### Stored items
-*-

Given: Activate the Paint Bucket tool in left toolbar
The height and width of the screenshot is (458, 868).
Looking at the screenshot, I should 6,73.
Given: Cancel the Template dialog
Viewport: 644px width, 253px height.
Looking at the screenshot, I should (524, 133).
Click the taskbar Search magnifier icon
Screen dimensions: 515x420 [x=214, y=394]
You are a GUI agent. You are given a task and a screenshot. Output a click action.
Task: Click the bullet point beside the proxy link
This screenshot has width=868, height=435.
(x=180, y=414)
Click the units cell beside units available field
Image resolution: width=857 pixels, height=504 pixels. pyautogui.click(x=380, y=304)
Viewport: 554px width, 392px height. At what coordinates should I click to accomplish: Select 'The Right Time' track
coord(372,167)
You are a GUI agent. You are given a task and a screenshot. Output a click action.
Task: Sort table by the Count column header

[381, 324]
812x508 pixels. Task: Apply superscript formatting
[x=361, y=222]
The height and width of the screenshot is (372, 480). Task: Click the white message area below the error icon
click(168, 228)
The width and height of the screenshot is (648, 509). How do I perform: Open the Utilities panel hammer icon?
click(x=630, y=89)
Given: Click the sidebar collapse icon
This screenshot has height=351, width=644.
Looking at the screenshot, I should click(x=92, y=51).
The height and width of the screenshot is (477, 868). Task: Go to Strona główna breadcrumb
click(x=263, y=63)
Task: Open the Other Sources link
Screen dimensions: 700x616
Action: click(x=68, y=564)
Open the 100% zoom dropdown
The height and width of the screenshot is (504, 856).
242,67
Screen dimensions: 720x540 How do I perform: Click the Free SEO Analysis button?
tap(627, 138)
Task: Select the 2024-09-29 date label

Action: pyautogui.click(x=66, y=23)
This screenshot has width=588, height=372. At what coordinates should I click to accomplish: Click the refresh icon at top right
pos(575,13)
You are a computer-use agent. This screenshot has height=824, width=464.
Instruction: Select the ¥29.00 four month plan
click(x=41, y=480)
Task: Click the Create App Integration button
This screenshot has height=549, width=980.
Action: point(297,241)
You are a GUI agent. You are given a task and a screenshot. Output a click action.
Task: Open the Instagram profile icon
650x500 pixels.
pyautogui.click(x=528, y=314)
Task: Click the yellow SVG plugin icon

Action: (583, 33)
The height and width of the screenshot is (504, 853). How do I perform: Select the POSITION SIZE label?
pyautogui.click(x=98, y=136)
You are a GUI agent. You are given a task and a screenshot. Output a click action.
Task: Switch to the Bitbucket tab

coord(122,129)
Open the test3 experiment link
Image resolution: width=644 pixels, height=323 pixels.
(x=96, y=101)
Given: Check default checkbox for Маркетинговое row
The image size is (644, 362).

-*-

### Action item
The answer should be the entries, given again without a single difference.

### Answer area
Given: Activate the Paint Bucket tool in left toolbar
The height and width of the screenshot is (458, 868).
Looking at the screenshot, I should 6,73.
Given: Cancel the Template dialog
Viewport: 644px width, 253px height.
Looking at the screenshot, I should (524, 133).
Click the taskbar Search magnifier icon
Screen dimensions: 515x420 [x=214, y=394]
You are a GUI agent. You are given a task and a screenshot. Output a click action.
Task: Click the bullet point beside the proxy link
This screenshot has width=868, height=435.
(x=180, y=414)
Click the units cell beside units available field
Image resolution: width=857 pixels, height=504 pixels. pyautogui.click(x=380, y=304)
Viewport: 554px width, 392px height. At what coordinates should I click to accomplish: Select 'The Right Time' track
coord(372,167)
You are a GUI agent. You are given a task and a screenshot. Output a click action.
Task: Sort table by the Count column header

[381, 324]
812x508 pixels. Task: Apply superscript formatting
[x=361, y=222]
The height and width of the screenshot is (372, 480). Task: Click the white message area below the error icon
click(168, 228)
The width and height of the screenshot is (648, 509). How do I perform: Open the Utilities panel hammer icon?
click(x=630, y=89)
Given: Click the sidebar collapse icon
This screenshot has height=351, width=644.
Looking at the screenshot, I should click(x=92, y=51).
The height and width of the screenshot is (477, 868). Task: Go to Strona główna breadcrumb
click(x=263, y=63)
Task: Open the Other Sources link
Screen dimensions: 700x616
Action: click(x=68, y=564)
Open the 100% zoom dropdown
The height and width of the screenshot is (504, 856).
242,67
Screen dimensions: 720x540 How do I perform: Click the Free SEO Analysis button?
tap(627, 138)
Task: Select the 2024-09-29 date label

Action: pyautogui.click(x=66, y=23)
This screenshot has width=588, height=372. At what coordinates should I click to accomplish: Click the refresh icon at top right
pos(575,13)
You are a computer-use agent. This screenshot has height=824, width=464.
Instruction: Select the ¥29.00 four month plan
click(x=41, y=480)
Task: Click the Create App Integration button
This screenshot has height=549, width=980.
Action: point(297,241)
You are a GUI agent. You are given a task and a screenshot. Output a click action.
Task: Open the Instagram profile icon
650x500 pixels.
pyautogui.click(x=528, y=314)
Task: Click the yellow SVG plugin icon

Action: (583, 33)
The height and width of the screenshot is (504, 853). How do I perform: Select the POSITION SIZE label?
pyautogui.click(x=98, y=136)
You are a GUI agent. You are given a task and a screenshot. Output a click action.
Task: Switch to the Bitbucket tab

coord(122,129)
Open the test3 experiment link
Image resolution: width=644 pixels, height=323 pixels.
(x=96, y=101)
Given: Check default checkbox for Маркетинговое row
The image size is (644, 362).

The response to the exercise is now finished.